Zu bedenken ist, dass es bei Mehrfachbeschäftigung zu einer Überschreitung der Höchstarbeitszeiten kommen kann. Arbeitszeitrechtlich müssen mehrere Arbeitsverhältnisse zusammengerechnet werden; dies ist unionsrechtlich erforderlich und dient dem Gesundheitsschutz. Es besteht daher jedenfalls die Pflicht des Arbeitnehmers die Arbeitgeber über Mehrfachbeschäftigungen zu informieren, sodass der Arbeitgeber die Einhaltung von Höchstarbeitszeiten oder Arbeitsruhezeiten gewährleisten kann.
Die Transparenz-RL sieht in Artikel 4 auch die Pflicht des Arbeitgebers vor, „Arbeitnehmer über wesentliche Aspekte des Arbeitsverhältnisses“ zu unterrichten, wobei Abs 2 schließlich eine wiederum nicht abschließende Aufzählung der Informationspflichten enthält.

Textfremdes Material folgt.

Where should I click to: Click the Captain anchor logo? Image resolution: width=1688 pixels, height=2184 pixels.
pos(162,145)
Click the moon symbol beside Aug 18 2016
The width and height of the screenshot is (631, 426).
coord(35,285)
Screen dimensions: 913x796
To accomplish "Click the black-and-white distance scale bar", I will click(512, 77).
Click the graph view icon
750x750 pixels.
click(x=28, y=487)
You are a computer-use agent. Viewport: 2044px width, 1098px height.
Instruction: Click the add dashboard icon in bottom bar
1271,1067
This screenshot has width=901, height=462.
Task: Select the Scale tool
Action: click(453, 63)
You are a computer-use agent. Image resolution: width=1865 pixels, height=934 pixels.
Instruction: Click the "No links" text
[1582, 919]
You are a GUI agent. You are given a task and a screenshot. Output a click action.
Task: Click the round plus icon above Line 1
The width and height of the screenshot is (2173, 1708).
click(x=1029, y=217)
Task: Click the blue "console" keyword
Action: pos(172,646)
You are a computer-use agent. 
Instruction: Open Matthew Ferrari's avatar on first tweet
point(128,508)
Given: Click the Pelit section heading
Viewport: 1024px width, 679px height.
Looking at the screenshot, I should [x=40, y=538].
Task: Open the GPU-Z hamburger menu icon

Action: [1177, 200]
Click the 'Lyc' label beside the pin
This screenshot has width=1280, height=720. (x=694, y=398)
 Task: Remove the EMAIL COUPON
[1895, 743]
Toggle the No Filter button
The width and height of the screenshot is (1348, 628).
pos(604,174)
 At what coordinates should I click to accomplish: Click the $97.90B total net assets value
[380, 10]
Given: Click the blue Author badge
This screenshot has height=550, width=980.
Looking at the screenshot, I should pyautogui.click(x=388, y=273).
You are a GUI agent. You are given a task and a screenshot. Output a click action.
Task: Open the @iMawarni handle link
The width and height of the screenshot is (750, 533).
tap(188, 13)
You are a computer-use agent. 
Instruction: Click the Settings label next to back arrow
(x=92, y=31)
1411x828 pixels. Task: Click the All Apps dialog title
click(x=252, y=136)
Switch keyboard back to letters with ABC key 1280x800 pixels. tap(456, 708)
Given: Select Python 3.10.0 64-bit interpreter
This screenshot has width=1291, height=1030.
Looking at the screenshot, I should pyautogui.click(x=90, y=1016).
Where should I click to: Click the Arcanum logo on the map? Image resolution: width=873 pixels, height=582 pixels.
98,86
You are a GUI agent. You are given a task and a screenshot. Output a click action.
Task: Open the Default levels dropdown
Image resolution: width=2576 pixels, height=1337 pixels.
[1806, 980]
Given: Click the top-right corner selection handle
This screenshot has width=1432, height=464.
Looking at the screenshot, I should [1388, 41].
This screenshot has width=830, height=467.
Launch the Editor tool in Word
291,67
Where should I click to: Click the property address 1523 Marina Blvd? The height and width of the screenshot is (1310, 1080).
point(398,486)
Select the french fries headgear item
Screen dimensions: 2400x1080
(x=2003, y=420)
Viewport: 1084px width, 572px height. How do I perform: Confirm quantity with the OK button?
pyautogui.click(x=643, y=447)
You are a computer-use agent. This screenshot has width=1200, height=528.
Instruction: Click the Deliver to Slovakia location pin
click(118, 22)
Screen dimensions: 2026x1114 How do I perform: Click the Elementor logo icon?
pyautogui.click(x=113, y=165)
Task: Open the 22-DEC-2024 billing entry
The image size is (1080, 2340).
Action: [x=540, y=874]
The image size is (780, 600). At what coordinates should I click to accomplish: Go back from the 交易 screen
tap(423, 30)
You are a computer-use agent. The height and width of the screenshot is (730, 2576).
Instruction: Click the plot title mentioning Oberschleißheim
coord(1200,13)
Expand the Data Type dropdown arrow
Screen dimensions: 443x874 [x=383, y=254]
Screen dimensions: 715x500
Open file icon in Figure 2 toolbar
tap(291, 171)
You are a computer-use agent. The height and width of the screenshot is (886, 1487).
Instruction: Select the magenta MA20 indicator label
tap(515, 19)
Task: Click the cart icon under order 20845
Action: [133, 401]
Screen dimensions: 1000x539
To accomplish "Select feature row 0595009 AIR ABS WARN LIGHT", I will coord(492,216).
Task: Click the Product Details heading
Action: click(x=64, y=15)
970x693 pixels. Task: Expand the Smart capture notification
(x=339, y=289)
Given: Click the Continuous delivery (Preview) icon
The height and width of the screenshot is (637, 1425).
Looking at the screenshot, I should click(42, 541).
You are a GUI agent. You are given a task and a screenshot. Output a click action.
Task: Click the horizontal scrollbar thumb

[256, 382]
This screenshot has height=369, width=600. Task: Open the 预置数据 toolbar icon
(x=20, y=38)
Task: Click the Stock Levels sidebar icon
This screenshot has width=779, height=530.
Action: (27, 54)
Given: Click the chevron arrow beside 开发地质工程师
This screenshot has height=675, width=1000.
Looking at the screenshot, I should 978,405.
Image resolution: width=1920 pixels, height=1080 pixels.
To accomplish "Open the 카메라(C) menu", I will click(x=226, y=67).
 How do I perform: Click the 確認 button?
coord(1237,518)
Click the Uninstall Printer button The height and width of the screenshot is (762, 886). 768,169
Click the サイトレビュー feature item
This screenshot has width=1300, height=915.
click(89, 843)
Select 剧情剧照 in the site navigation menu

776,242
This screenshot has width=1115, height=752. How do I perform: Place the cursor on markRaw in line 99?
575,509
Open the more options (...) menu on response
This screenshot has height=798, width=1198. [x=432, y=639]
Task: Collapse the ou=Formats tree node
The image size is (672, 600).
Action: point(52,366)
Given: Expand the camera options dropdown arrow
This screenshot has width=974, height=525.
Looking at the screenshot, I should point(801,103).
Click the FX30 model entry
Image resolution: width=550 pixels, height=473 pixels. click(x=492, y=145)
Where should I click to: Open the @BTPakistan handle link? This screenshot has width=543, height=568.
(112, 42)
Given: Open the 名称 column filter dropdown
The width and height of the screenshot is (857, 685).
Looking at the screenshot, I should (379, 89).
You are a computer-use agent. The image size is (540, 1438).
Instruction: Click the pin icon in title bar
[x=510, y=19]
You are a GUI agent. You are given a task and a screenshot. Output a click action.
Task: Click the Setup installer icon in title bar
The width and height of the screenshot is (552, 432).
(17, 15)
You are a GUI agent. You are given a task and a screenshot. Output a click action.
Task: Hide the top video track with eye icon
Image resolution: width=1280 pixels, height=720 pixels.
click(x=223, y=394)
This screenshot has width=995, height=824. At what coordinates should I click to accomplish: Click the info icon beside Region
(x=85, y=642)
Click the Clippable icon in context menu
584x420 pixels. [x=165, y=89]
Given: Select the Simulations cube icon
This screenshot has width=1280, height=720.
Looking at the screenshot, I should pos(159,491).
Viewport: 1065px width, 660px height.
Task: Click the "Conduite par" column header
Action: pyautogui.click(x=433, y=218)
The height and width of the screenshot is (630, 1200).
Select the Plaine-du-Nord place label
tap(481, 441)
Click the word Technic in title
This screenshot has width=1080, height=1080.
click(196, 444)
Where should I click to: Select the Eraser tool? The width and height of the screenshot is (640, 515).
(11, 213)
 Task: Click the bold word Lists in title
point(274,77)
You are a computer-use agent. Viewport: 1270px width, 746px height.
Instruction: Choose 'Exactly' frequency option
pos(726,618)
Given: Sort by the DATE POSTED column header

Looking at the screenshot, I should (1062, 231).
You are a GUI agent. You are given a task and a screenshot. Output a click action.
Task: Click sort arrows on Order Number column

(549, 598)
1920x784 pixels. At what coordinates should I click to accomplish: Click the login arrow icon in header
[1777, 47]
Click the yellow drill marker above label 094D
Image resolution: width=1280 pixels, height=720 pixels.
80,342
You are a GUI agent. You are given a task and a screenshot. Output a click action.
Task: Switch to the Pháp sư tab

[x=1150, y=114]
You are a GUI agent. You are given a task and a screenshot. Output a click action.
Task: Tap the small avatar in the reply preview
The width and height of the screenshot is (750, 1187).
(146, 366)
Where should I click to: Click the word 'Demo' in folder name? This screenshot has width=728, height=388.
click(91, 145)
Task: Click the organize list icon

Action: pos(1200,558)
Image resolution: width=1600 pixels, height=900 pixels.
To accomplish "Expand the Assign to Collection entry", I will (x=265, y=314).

Laut geltender EuGH Rechtsprechung (Rs C-350/99, vom 8.2.2001) sind „Arbeitnehmer über einen Punkt, der in Anbetracht seiner Bedeutung als wesentliche Bedingung des Arbeitsvertrags oder des Arbeitsverhältnisses anzusehen ist, in Kenntnis zu setzen“. Da das Recht auf Mehrbeschäftigung unserer Meinung nach einem wesentlichen Aspekt des Arbeitsverhältnisses entspricht, sind Arbeitnehmer über das Recht auf Ausübung einer Nebenbeschäftigung vor Arbeitsantritt auch entsprechend zu informieren. Diese Information kann in Verbindung mit den Gründen, die eine Mehrbeschäftigung gerechtfertigt einschränken, im Arbeitsvertrag aufgenommen werden. Es ist daher notwendig, die bestehenden Arbeitsvertrags-Schablonen zu überarbeiten und an die neue Transparenz-RL anzupassen.